>> start Data supplied
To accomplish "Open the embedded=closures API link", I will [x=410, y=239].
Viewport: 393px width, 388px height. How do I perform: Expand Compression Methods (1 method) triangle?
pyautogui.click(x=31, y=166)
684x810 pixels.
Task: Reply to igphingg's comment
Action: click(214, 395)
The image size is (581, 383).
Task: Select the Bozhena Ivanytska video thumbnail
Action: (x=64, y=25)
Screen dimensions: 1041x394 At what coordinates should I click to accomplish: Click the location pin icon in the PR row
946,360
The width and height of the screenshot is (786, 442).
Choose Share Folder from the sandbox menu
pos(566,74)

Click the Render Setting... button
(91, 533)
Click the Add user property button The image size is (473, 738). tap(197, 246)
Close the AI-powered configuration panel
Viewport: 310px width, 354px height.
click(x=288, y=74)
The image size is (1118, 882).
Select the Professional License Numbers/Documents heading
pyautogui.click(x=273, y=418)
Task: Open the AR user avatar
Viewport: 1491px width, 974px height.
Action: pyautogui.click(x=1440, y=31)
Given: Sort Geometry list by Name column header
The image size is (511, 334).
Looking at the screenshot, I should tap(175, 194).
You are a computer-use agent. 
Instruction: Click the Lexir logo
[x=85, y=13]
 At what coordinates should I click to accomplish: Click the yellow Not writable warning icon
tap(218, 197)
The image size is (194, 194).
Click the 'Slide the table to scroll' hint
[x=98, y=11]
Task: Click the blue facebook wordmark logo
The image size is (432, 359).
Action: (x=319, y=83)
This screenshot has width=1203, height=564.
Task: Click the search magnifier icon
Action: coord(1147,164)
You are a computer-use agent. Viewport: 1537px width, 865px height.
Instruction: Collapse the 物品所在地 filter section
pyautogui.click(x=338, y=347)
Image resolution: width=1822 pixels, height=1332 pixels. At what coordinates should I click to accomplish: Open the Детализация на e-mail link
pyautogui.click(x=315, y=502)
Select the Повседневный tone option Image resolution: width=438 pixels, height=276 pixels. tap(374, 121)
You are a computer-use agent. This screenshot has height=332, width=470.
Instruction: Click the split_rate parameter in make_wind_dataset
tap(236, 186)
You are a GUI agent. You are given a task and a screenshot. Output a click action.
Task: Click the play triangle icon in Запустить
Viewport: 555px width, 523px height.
>> end Data supplied
Turn the material from the line with "Task: Open the AR user avatar" to the line with "pyautogui.click(x=315, y=502)" into a numbered list, leaving out any blank lines.

1. Task: Open the AR user avatar
2. Viewport: 1491px width, 974px height.
3. Action: pyautogui.click(x=1440, y=31)
4. Given: Sort Geometry list by Name column header
5. The image size is (511, 334).
6. Looking at the screenshot, I should tap(175, 194).
7. You are a computer-use agent. 
8. Instruction: Click the Lexir logo
9. [x=85, y=13]
10.  At what coordinates should I click to accomplish: Click the yellow Not writable warning icon
11. tap(218, 197)
12. The image size is (194, 194).
13. Click the 'Slide the table to scroll' hint
14. [x=98, y=11]
15. Task: Click the blue facebook wordmark logo
16. The image size is (432, 359).
17. Action: (x=319, y=83)
18. This screenshot has width=1203, height=564.
19. Task: Click the search magnifier icon
20. Action: coord(1147,164)
21. You are a computer-use agent. Viewport: 1537px width, 865px height.
22. Instruction: Collapse the 物品所在地 filter section
23. pyautogui.click(x=338, y=347)
24. Image resolution: width=1822 pixels, height=1332 pixels. At what coordinates should I click to accomplish: Open the Детализация на e-mail link
25. pyautogui.click(x=315, y=502)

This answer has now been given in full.